Things might be faster if you distributed your search over several search peers... depending on the type of search, amount of data, yada yada.
That is a good point, I suppose 7 out of 20 isn't as bad, it's just that as a developer, I know someone put something like "max_search_threads=6" somewhere, and if I increased that number it would certainly be faster.
While your hyperthreading Xeons may indicate 40 CPUs you only have 20 cores. 7 out of 20 still has room to grow, but it doesn't sound as bad as 7 out of 40 🙂
...continued
This is the better situation to be in. The reverse is much harder to fix. Even load balancing using snmp metrics you can really struggle to get optimal search concurrency across separate search heads (i'm experiencing this issue right now).
The performance issue you are talking about in regards to specific commands like iplocation is that you are (as LGuinn already said) allocated 1 core per search. Unfortunately that is just how it works.
Splunk doesn't work in the way you'd expect it to in term of cpu utilisation.
It won't go and use 40 cpus if available, i wish it would ,rather it allows a specific number of searches to run.
With how your server is provisioned what you have is vertical search capacity. That is you can run more searches (higher search concurrency) and have more logged in people before you run into search contention/queuing.
I believe that Splunk will use one core for each search, one core for each logged-in user, and some number of cores (I am no longer sure of the max) for indexing.
Is this machine a search head or an indexer or both?
Finally, this is why you should follow the Splunk machine sizing recommendations - to get more value for your money. I would have probably purchased several commodity-sized servers instead of one big one...

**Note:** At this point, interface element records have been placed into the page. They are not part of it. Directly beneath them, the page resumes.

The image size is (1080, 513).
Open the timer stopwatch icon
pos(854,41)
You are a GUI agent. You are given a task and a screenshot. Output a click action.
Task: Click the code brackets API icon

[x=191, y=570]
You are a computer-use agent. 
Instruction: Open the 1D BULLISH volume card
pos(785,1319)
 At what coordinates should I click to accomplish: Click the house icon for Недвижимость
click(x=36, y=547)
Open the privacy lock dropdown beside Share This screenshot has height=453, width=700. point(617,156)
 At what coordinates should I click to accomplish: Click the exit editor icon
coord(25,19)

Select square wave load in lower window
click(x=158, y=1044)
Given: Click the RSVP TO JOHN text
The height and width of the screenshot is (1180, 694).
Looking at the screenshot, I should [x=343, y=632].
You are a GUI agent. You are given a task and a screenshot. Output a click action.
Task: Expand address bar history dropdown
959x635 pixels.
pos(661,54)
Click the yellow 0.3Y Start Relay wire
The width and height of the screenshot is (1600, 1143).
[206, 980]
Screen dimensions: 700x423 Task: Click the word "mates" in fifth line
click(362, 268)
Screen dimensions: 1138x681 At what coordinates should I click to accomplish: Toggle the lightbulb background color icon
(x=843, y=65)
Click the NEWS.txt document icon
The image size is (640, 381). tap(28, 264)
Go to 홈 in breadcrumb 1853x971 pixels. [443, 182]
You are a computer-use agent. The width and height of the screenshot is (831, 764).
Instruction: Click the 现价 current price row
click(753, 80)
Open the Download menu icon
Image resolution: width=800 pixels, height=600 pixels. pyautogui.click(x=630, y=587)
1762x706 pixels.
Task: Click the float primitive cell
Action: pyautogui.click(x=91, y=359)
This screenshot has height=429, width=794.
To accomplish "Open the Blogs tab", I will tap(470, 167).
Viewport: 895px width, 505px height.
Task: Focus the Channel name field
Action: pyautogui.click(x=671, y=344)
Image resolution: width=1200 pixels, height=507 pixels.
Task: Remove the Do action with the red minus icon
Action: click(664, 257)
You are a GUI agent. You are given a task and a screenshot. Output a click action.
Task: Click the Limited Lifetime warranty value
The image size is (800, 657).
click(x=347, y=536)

The system is the search head and the indexer. Currently we are more constrained on physical space and power than on cost, plus our volume is low (under 5GB/day), so I figured a single system with super-fast CPU and I/O would be preferred in my case.
I took the Hardware Capacity Planning Questionnaire and each answer was "no", which indicates that a single machine is the recommended configuration in my case, and I basically took the recommended hardware specs and bumped them up a bit.
I'll keep your advice in mind, but I really don't want a Hadoop-style cluster 😞